╭─ RECORDS FOR THE TASK
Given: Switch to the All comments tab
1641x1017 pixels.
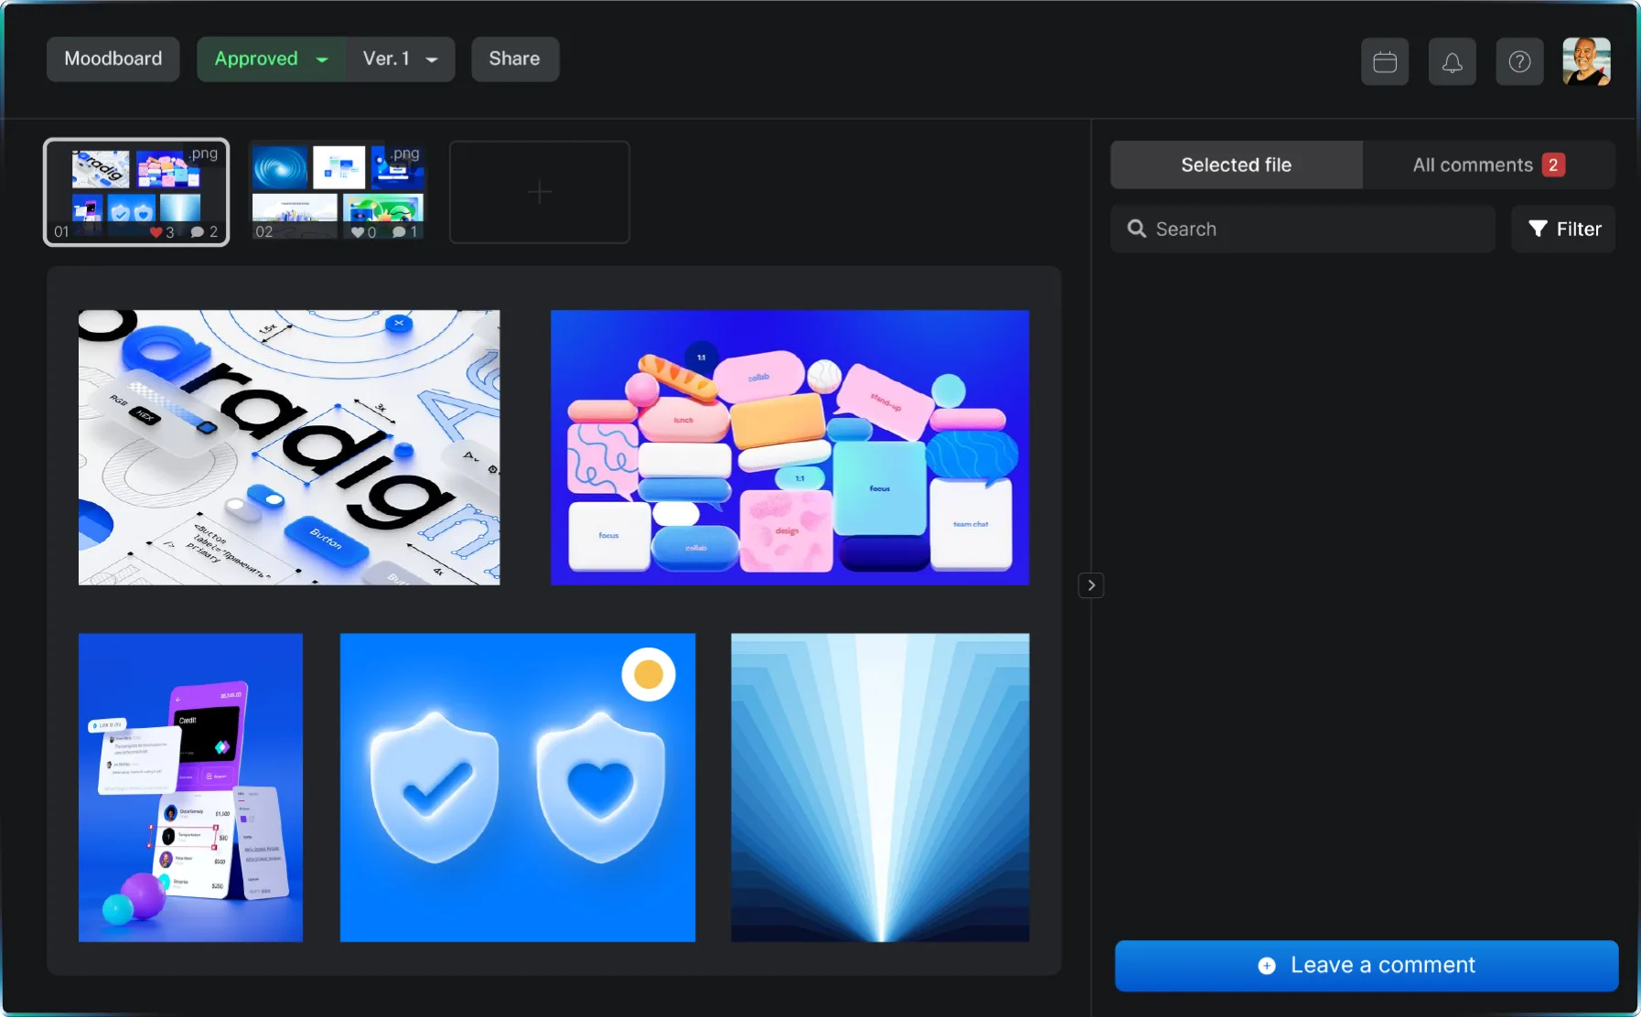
╰─
╭─ RECORDS FOR THE TASK
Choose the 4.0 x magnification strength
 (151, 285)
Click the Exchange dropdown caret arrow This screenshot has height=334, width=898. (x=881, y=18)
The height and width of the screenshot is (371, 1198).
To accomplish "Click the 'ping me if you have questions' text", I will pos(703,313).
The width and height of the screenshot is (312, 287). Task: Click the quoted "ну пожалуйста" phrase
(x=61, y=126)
╰─
╭─ RECORDS FOR THE TASK
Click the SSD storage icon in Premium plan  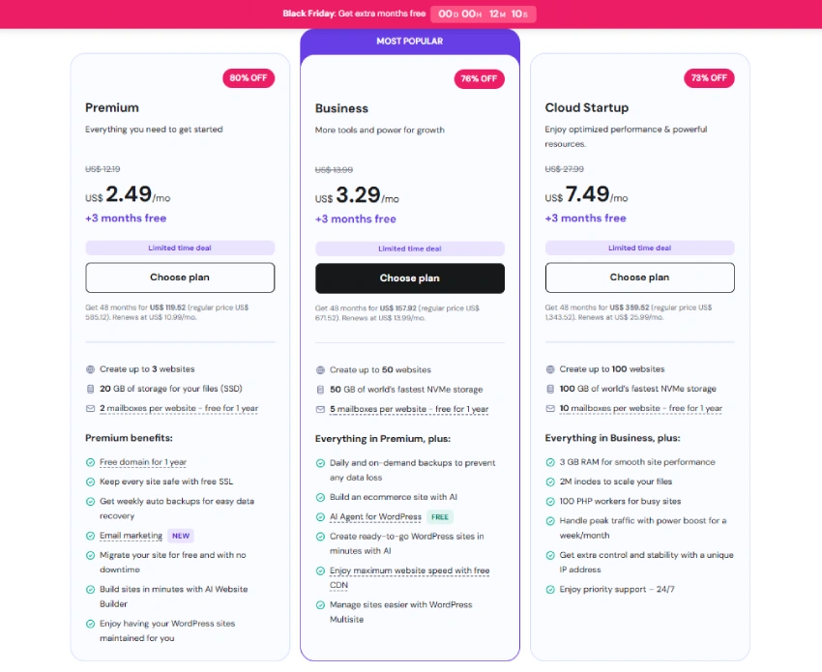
╰─
WORK TO COMPLETE: The required output is the stretch of entries above from the line containing "Given: Switch to the All comments tab" through the line containing "1641x1017 pixels.", reproduced exactly.

SOLUTION:
Given: Switch to the All comments tab
1641x1017 pixels.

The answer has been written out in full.